Johns Hopkins researchers will present the following papers:
- “Adventurer: Optimizing Vision Mamba Architecture Designs for Efficiency” by Feng Wang; visiting student Timing Yang; Yaodong Yu; Sucheng Ren; Guoyizhe Wei; Angtian Wang, Engr ’24 (PhD); Wei Shao; Yuyin Zhou, Engr ’20 (PhD); Alan Yuille; and Cihang Xie, Engr ’20 (PhD)
- “CamFreeDiff: Camera-Free Image to Panorama Generation With Diffusion Model” by Xiaoding Yuan, Shitao Tang, Kejie Li, Alan Yuille, and Peng Wang
- “Filter Images First, Generate Instructions Later: Pre-Instruction Data Selection for Visual Instruction Tuning” by Bardia Safaei, Faizan Siddiqui, Jiacong Xu, Vishal M. Patel, and Shao-Yuan Lo
- “Flowing From Words to Pixels: A Noise-Free Framework for Cross-Modality Evolution” by Qihao Liu, Xi Yin, Alan Yuille, Andrew Brown, and Mannat Singh
- “Lux Post Facto: Learning Portrait Performance Relighting With Conditional Video Diffusion and a Hybrid Dataset” by Yiqun Mei, Engr ’25 (PhD); Mingming He; Li Ma; Julien Philip; Wenqi Xian; David M George; Xueming Yu; Gabriel Dedic; Ahmet Levent Taşel; Ning Yu; Vishal M. Patel; and Paul Debevec
- “MambaReg: Vision Mamba Also Needs Registers” by Feng Wang; Jiahao Wang; Sucheng Ren; Guoyizhe Wei; Jieru Mei, Engr ’24 (PhD); Wei Shao; Yuyin Zhou, Engr ’20 (PhD); Alan Yuille, and Cihang Xie, Engr ’20 (PhD)

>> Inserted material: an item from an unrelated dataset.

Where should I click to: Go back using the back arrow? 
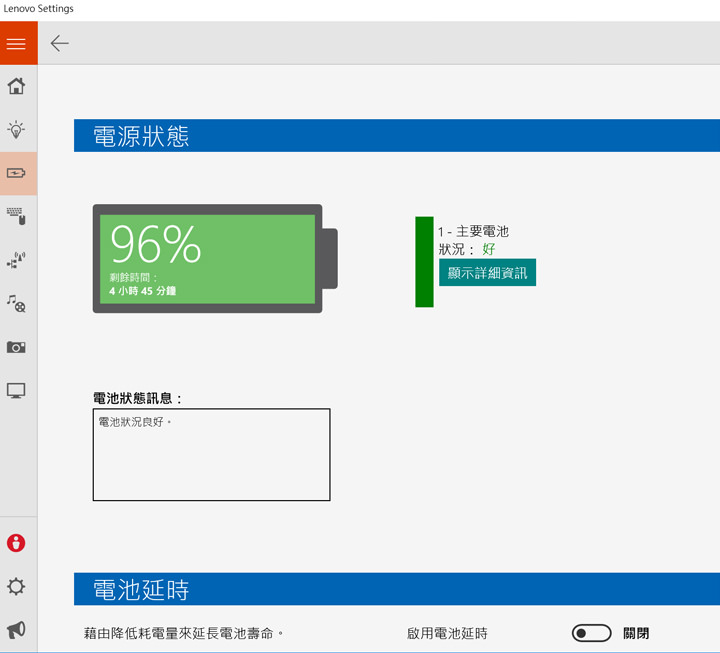click(x=60, y=43)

- “MultiVENT 2.0: A Massive Multilingual Benchmark for Event-Centric Video Retrieval” by Reno Kriz; Kate Sanders; David Etter; Kenton Murray; Cameron Carpenter; Hannah Recknor; Jimena Guallar-Blasco, Engr ’24, ’24 (MSE); Alexander Martin; Eugene Yang; and Benjamin Van Durme
- “Spatial457: A Diagnostic Benchmark for 6D Spatial Reasoning of Large Multimodal Models” by Xingrui Wang, Wufei Ma, Tiezheng Zhang, Celso M. de Melo, Jieneng Chen, and Alan Yuille
- “SpatialLLM: A Compound 3D-Informed Design Toward Spatially-Intelligent Large Multimodal Models” by Wufei Ma, Luoxin Ye, Nessa McWeeney, Celso M. de Melo, Alan Yuille, and Jieneng Chen
- “Towards Zero-Shot Anomaly Detection and Reasoning With Multimodal Large Language Models” by Jiacong Xu, Shao-Yuan Lo, Bardia Safaei, Vishal M. Patel, and Isht Dwivedi
- “Video-ColBERT: Contextualized Late Interaction for Text-to-Video Retrieval” by Arun Reddy, Alexander Martin; Eugene Yang; Andrew Yates, Kate Sanders; Kenton Murray; Reno Kriz; Celso M. de Melo, Benjamin Van Durme, and Rama Chellappa
Also to be presented is the demo “SimWorld: A World Simulator for Scaling Photorealistic Multi-Agent Interactions” by Yan Zhuang, Jiawei Ren, Xiaokang Ye, Xuhong He, Zijun Gao, Ryan Wu, Mrinaal Dogra, Cassie Zhang, Ziqiao Ma, Tianmin Shu, Zhiting Hu, and Lianhui Qin.